Gibt es ein Leben nach Meldonium?

In Moskau und St. Petersburg beginnt die Eishockey-WM 2016. Die Tickets kosten teilweise nicht mehr als ein Kantinenessen.

Russland ist seit dem 6. Mai Gastgeber für die Eishockey-WM. Gespielt wird in Moskau und St. Petersburg. Großer Sport für kleines Geld.

Jetzt geht es Schlag auf Schlag: erst die Eishockey-Weltmeisterschaft vom 6. bis 22. Mai, dann die Fußball-Europameisterschaft vom 10.  Juni bis 10. Juli und schließlich die Olympischen Sommerspiele vom 5. bis 21. August – die Sportnation Russland wird gleich mehrere Monate in Atem gehalten. Der emotionale Höhepunkt könnte dabei am Anfang liegen, denn die Eishockey-WM richtet Russland selbst aus, bereits zum siebten Mal übrigens. Und auch die sportlichen Erwartungen sind besonders hoch.
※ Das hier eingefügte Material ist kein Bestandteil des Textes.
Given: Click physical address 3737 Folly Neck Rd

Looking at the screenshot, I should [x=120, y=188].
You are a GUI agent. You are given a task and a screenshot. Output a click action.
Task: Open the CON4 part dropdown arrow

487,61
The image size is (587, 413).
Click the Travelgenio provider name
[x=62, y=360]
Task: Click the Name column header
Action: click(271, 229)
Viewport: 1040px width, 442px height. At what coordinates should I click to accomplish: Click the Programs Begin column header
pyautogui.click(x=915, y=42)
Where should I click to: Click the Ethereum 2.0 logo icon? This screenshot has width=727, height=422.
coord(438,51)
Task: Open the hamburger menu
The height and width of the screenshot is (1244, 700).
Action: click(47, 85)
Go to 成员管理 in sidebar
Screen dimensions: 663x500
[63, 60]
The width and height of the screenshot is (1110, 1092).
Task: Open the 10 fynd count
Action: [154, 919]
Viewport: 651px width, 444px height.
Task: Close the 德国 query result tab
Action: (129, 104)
Während die russische Fußball-Nationalmannschaft nur als Außenseiter zur EM fährt und zahlreiche Dopingskandale den Russen bei Olympia den Spaß am Blick auf die Länderwertung verderben dürften, zählt auf dem Eis wieder einmal nur der Titel. Wie empfindlich die russische Seele auf Enttäuschungen reagieren kann, zeigte sich bei der letzten Heim-WM 2007: Als Russland das Halbfinale verlor, war die Halle beim Spiel um Platz drei – das gewonnen wurde  – halbleer.

Gol! So traf Russland bei der WM 2014 im gewonnenen Finale gegen Finnland. / RIA Novosti

Gol! So traf Russland bei der WM 2014 im gewonnenen Finale gegen Finnland. / RIA Novosti

Der Weltmeister von 2014 und aktuelle Vizeweltmeister – im Vorjahr bezog das Team im Finale eine 1:6-Packung gegen Kanada – trägt alle seine Spiele in Moskau aus. Deutschland muss dagegen in St. Petersburg antreten. Gespielt wird zunächst in zwei Achtergruppen. Die jeweils ersten Vier kommen weiter.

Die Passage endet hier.